После собрания взбудораженные слушатели обменивались недоуменными репликами. Эренбурговскую остроту взгляда, оригинальность и литературную отточенность его формулировок, насколько я мог расслышать, признавали все, но выводы большинство так же единодушно находило чрезмерно мрачными, а главное, слишком уж они расходились с мнением других наблюдателей. Именно это полнейшее несоответствие его оценки положения в Испании неколебимо мажорному тону французских левых газет смущало меня, что касается моей спутницы, она была категорична:
— Неисправимый пессимист и страшно сгущает краски. Только третьего дня я была у Мари-Клод и нашла Поля в прекрасном настроении…
Так как Мари-Клод, с которой Вера состояла в дружбе, была женой не вообще какого-нибудь Поля, но Поля Вайяна-Кутюрье, одного из руководителей Коммунистической партии Франции, его хорошее расположение духа снимало всякие сомнения, и я решительно счел неожиданные мрачные прогнозы беспартийного парижского корреспондента «Известий» не внушающими доверия.
Прошло, однако, всего около двух месяцев, как они — эти мрачные предсказания — сбылись. Правда, недели за две перед тем в «Юманите», а также в советской печати, получаемой в Париже с пятидневным опозданием, начали появляться сообщения о совершаемых в разных местах Испании покушениях на левых политических деятелей, об участившихся взрывах бомб и об иных признаках нарастающего напряжения, а после попытки захвата фалангистами валенсийской радиостанции пресса французского Народного фронта, можно считать, ударила в набат, но факт оставался фактом: первым и задолго до всех забил тревогу Илья Эренбург.
Естественно, что теперь я направлялся на свидание с ним в приподнятом состоянии, одновременно испытывая и тайные угрызения совести: слишком уж охотно утешил я себя весной его дилетантской некомпетентностью.
Поспешно — через две — преодолев ступеньки метро, я на выходе из него внезапно постиг, почему, так часто проходя мимо, ни разу не обратил внимания на вывеску «Дюгеклена»: серебряные, обведенные синим буквы на парусине с фестонами гласили, что это кафе-ресторан, то есть учреждение непомерно дорогое, мне, во всяком случае, не по карману.
Час аперитива еще не настал, и в обширном помещении даже возле громадных — в полтора этажа — зеркальных витрин было пока темновато, но зато и почти пусто, так что еще из тамбура я через стекло вращающейся двери увидел Эренбурга.

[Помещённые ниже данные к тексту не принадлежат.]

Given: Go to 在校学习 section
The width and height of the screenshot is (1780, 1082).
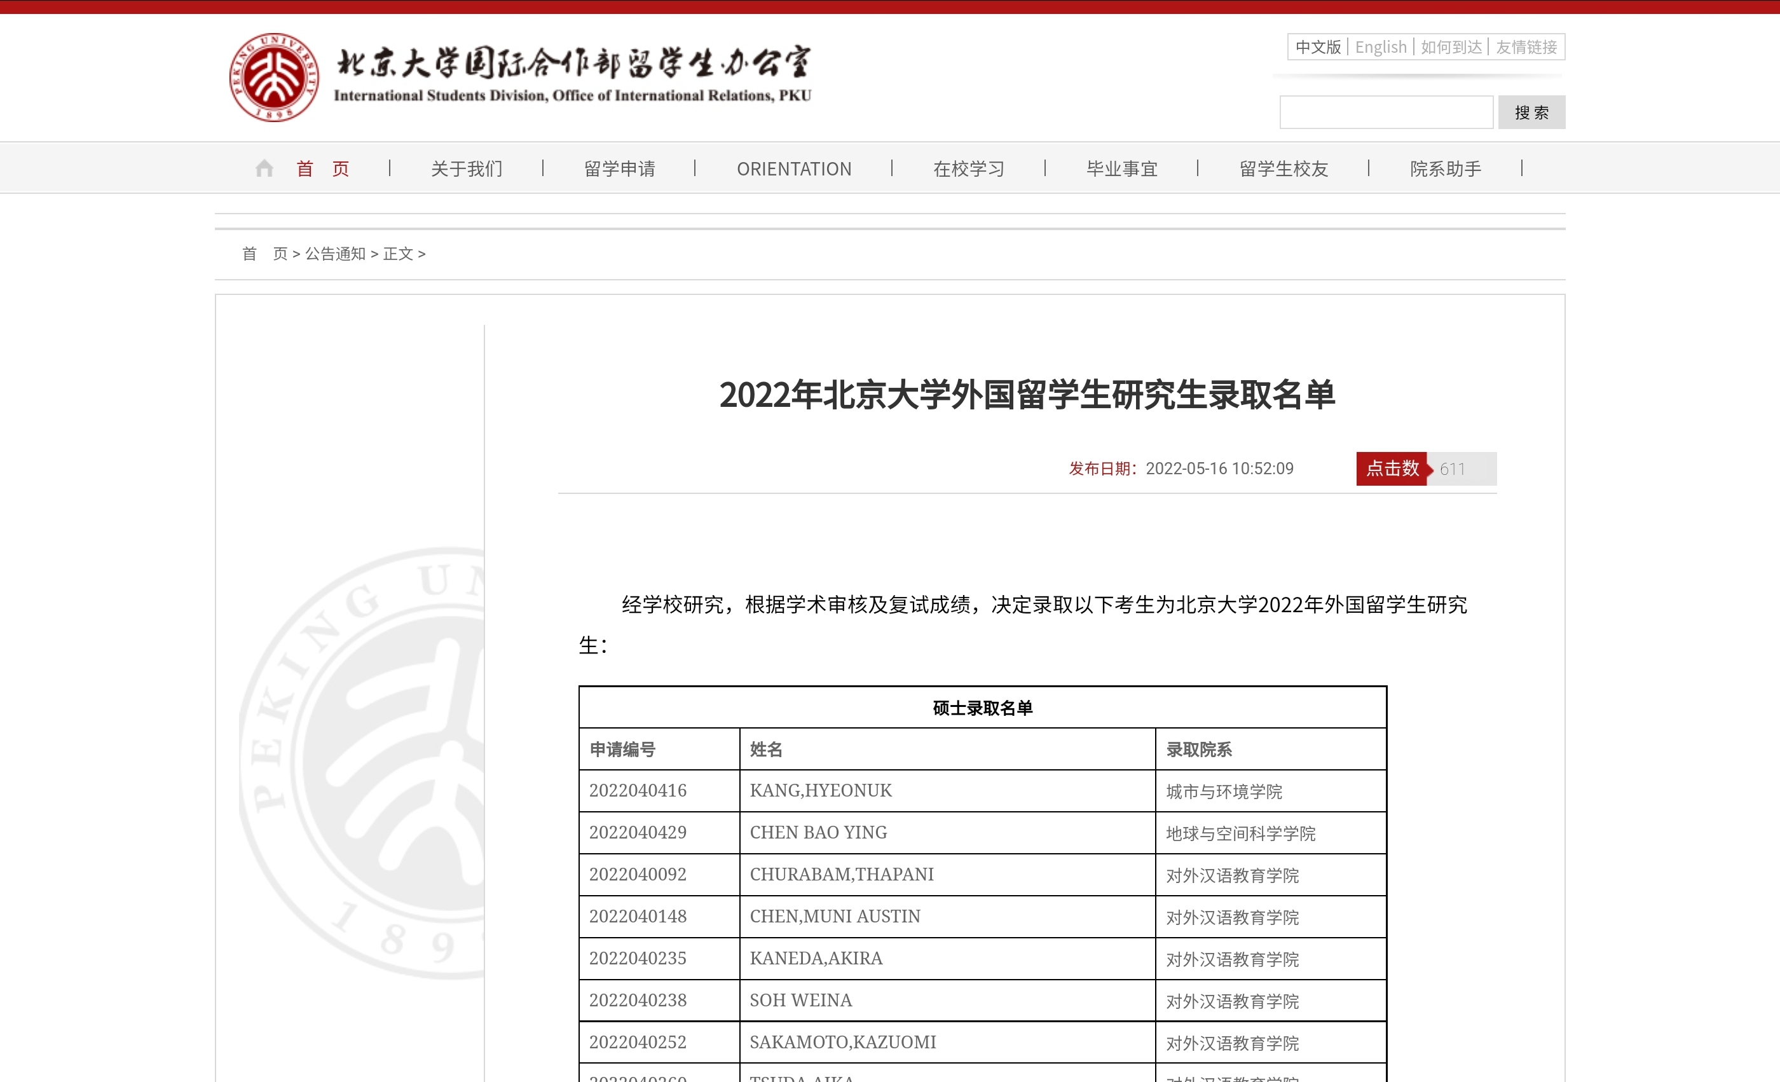Looking at the screenshot, I should pyautogui.click(x=968, y=169).
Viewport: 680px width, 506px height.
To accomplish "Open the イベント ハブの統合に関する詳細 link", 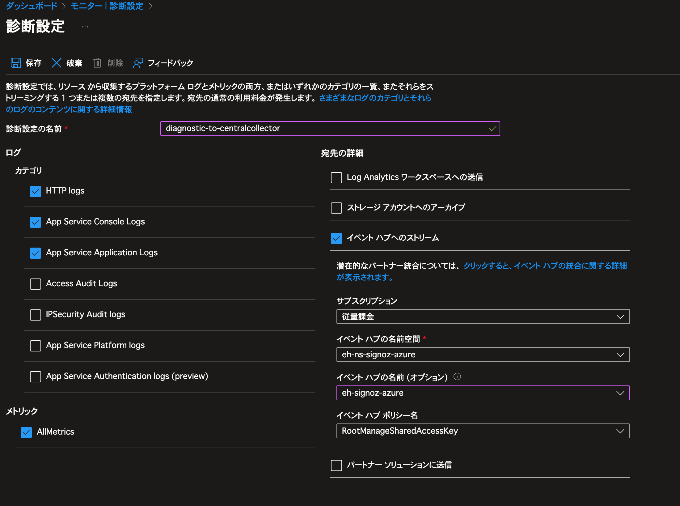I will point(545,266).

Он торопливо писал, перед ним возвышался конический стакан с каким-то зельем, ведерко со льдом и сифон.
— Виски будете пить? — предложил Эренбург, привставая и протягивая мягкую руку.
Он подозвал гарсона. Когда тот вернулся, неся между пальцами бутылку со старомодной наклейкой, расширяющийся кверху сосуд и белое блюдце, на котором была указана двузначная цифра, достаточная даже здесь для оплаты по меньшей мере пяти «перно», Эренбург пододвинул ко мне лед и газированную воду.
Вероятно, те сумерки в кафе-ресторане «Дюгеклен», запах вина и душистого вирджинского табака запомнились бы мне уже по одному тому, что я впервые отведал тогда виски с содовой. Но ведь дегустация эта сопровождалась возобновлением знакомства с Эренбургом и его рассказами об Испании; мудрено ли, что и фон нашего разговора и сам он запомнился мне, будто велся прошедшей осенью, а не тридцать пять лет назад.
Едва отхлебнув из нелепо высокого стакана, я сразу же пошел с козырей, то есть объявил, что решил поехать в Испанию добровольцем, уже внесен в списки и, если ничего не случится, дней через десять буду отправлен. Лишь поэтому я и позволил себе отнять у него, у Ильи Григорьевича, некоторое время — мне так хотелось бы узнать, каково там действительное положение вещей. Торопливо выговаривая все это, я ждал, что Эренбург, как предупреждал Корде, начнет отговаривать меня от столь опрометчивого шага…
— Конечно, надо ехать, — не дав мне закончить, сказал Эренбург. Никто из порядочных людей, способных носить оружие, не имеет права оставаться сейчас в стороне.
Это было до того неожиданно, что я даже несколько оторопел. Заранее настроиться на отговоры, приготовить непреклонный ответ и вдруг услышать, что твое решение, которым ты втайне гордишься, к которому пришел не сразу и не без внутренней борьбы, оказывается чем-то само собой разумеющимся, почти обыденным… Только много лет спустя, вспомнив как-то об этом эпизоде, я понял, до чего же Эренбург был захвачен испанской борьбой, как с самого начала хорошо понимал ее решающее значение.